Litterbox Blues – Does Your Cat Have a Problem?

Does your cat:

  • Prefer to pee outside her litterbox?
  • Poop on its rim?
  • Avoid his litterbox at all costs when it comes to pooping and peeing?
  • Pee or poop on you or your clothes? (Ick.)
  • Spray? (The worst!)

These are just a few of the almost countless ways our cats try to send messages to us via their personal elimination preferences. For us humanoids, the thought of using one’s potty habits as a means of communicating is about as gross and foul as one could get. But cats have a lot to say to each other, and to us, by leaving all those smells and marks around to make their point or protect their territory. Sorry. It’s just who they are and one way they talk.

Animal communication can help, but if you engage in it be ready to become involved in some serious negotiations. Barring a urinary or systemic health problem, you are probably going to be pressed to the wall to do things like, oh, get rid of all your other cats for example, so the offending feline will have her domain all to herself. Or to please stop seeing your most recent paramour, of whom she is very jealous. Trivial life changing stuff like that.

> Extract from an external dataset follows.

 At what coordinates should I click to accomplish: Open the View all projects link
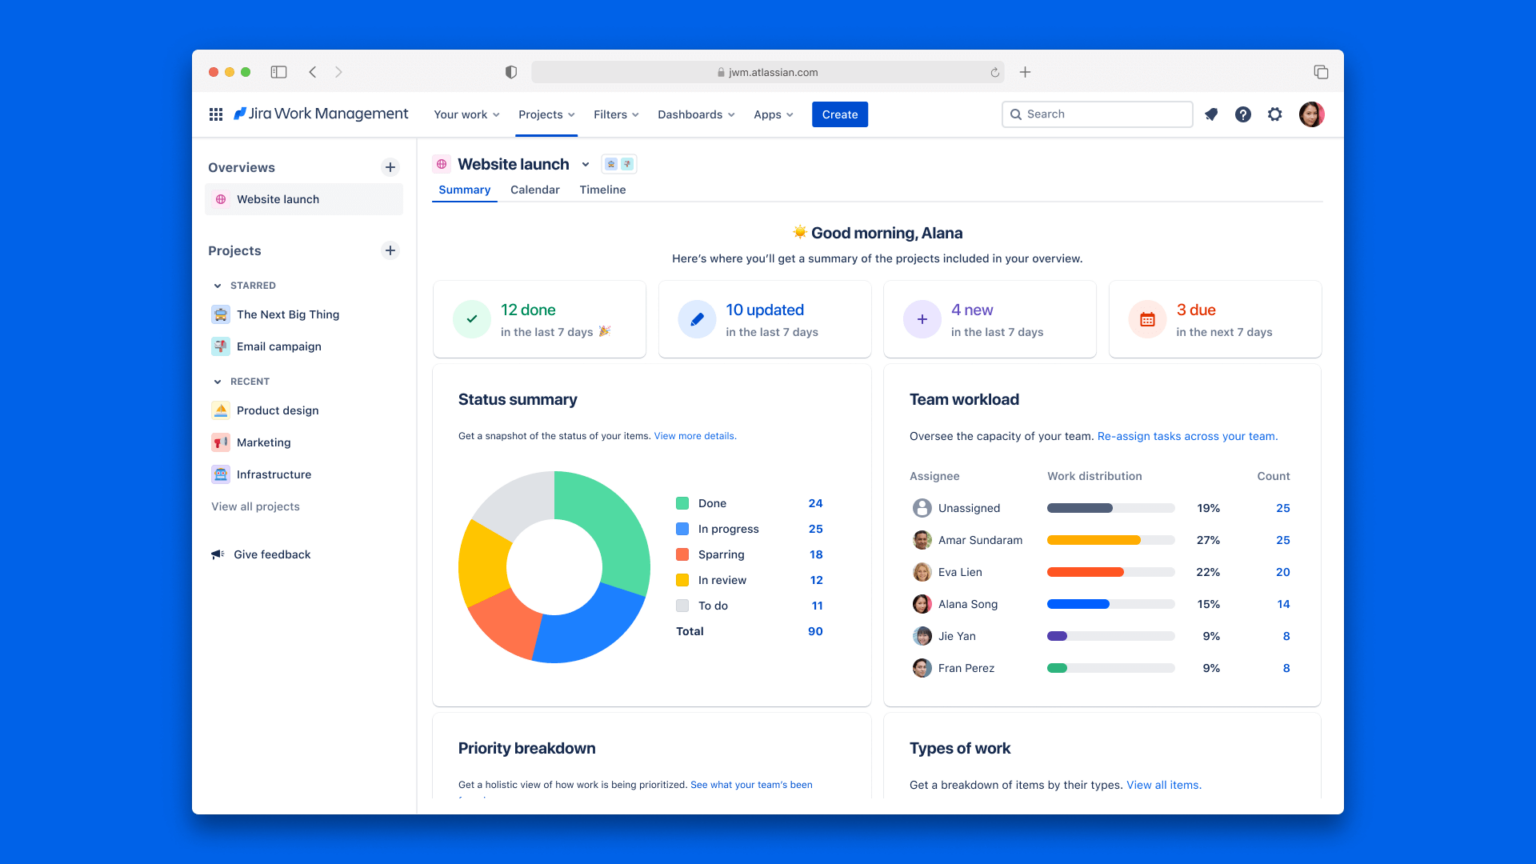(x=255, y=506)
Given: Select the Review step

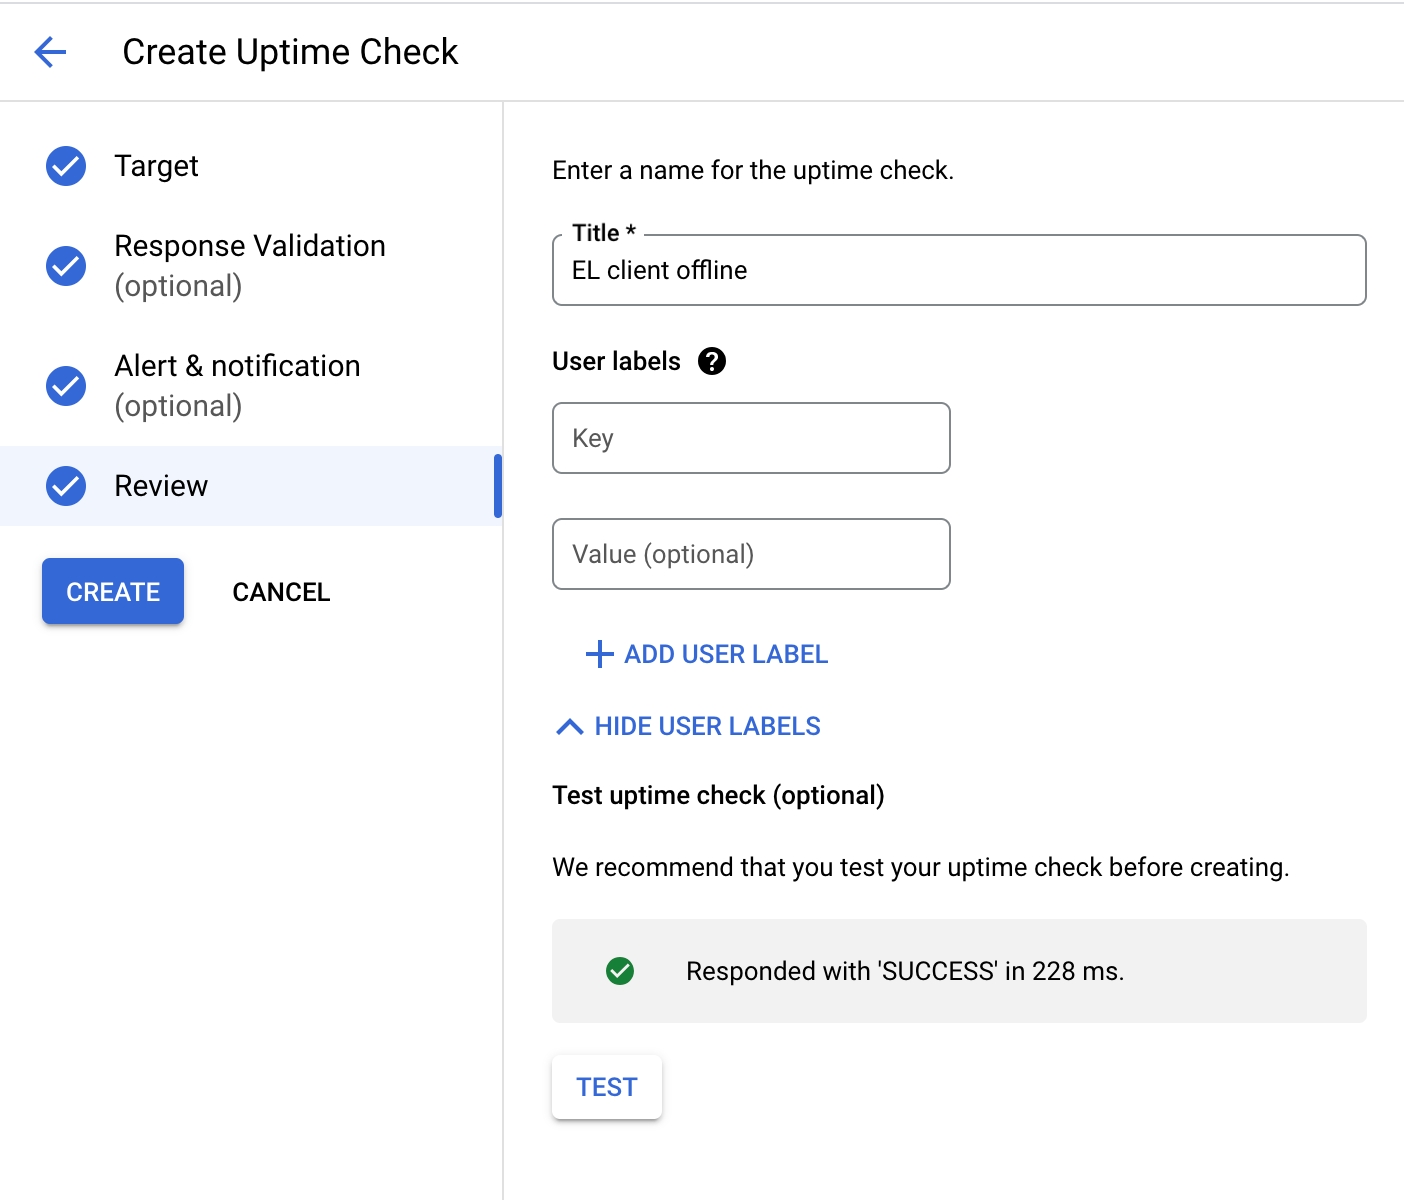Looking at the screenshot, I should coord(161,486).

Before you go running for the hills, or contemplate moving to Alaska to satisfy your picky kitty who happens to like things cold, try some of the following things first. These have been put forth by Temple Grandin Ph.D., world-noted animal advocate and behaviorist. Temple is autistic so is able to relate to animals and understand them in ways most of us cannot. Plus she has a solid educational and scientific background to back up her theses.

In her newest book,  Animals Make Us Human, Temple addresses the dilemma of litterbox problems and has a few basic recommendations to try before shooting yourself in the head. I paraphrase here in order to keep things short and sweet (and not to “reprint without permission”) and hope one or more of these tips might help solve your litterbox blues and please your finicky feline.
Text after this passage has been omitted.